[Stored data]
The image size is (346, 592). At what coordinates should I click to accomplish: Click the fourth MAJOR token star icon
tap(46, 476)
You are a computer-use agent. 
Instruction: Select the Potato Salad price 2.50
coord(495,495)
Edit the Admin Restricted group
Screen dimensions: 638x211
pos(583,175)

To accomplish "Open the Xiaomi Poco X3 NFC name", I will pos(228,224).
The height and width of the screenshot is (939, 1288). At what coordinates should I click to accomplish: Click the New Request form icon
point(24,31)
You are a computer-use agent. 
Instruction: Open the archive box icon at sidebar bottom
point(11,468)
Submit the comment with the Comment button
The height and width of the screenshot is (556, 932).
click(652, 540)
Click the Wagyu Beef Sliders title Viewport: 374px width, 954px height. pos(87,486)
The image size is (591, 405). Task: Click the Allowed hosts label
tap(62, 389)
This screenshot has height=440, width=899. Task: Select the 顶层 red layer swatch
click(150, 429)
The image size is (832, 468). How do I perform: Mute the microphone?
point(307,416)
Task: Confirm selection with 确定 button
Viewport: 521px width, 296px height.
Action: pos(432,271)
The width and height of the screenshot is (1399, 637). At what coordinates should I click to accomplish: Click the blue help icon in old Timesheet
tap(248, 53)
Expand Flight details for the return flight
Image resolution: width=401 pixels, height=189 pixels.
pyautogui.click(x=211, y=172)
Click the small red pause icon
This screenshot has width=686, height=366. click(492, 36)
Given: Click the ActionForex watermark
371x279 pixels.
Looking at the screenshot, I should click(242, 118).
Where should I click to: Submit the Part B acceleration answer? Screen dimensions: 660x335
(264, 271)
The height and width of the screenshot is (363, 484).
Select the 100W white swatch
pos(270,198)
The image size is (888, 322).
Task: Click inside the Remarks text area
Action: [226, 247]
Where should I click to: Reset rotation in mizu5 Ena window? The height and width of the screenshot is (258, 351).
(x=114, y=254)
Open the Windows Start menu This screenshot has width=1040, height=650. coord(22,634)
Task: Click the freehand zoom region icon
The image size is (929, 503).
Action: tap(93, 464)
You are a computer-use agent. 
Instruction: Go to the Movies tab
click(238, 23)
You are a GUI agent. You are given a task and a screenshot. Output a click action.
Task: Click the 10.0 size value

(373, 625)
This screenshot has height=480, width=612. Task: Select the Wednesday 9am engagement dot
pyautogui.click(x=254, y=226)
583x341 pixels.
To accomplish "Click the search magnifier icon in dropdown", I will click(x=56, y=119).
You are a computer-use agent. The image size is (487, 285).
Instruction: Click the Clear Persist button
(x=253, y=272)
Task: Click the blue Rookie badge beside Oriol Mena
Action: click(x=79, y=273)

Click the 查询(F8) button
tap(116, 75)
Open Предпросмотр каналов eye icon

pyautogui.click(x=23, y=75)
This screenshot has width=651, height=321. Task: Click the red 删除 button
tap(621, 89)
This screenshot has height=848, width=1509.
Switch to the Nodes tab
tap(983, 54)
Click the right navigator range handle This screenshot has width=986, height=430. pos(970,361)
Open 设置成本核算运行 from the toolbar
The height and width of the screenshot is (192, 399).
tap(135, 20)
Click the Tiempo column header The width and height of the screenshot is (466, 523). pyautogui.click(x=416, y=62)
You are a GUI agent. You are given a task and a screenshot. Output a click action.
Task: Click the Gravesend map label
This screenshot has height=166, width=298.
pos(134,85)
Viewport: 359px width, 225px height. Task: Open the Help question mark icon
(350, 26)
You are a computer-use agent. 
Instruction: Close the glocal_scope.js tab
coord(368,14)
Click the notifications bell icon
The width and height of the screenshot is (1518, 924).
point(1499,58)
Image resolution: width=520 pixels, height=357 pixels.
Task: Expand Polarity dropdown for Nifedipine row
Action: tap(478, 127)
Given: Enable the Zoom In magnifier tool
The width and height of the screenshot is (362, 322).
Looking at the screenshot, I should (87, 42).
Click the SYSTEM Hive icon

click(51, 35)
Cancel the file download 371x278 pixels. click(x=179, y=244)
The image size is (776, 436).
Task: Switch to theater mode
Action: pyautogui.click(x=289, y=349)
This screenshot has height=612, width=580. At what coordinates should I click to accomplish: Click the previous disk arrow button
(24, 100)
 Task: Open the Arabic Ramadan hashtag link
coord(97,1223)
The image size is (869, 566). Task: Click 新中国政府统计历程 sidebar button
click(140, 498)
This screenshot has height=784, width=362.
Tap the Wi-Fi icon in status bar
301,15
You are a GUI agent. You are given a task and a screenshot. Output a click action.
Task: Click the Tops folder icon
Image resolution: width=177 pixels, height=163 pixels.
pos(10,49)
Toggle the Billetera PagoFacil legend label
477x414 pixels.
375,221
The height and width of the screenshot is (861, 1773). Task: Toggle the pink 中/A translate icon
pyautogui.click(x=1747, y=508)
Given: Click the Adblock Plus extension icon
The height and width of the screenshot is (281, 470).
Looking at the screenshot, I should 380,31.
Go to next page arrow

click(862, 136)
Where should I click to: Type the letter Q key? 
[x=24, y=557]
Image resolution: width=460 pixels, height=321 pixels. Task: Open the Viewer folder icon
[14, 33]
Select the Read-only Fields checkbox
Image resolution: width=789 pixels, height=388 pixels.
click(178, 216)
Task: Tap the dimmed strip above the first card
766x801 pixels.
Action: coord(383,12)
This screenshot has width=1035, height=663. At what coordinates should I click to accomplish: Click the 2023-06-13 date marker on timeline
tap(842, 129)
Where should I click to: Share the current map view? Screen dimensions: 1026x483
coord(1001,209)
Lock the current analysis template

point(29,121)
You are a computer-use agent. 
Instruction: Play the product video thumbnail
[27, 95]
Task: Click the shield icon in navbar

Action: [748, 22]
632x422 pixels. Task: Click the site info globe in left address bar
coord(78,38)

> _The task_:
Wherever a line in the data above holds the word "magnifier", copy that line.

> _Response to this task_:
To accomplish "Click the search magnifier icon in dropdown", I will click(x=56, y=119).
Given: Enable the Zoom In magnifier tool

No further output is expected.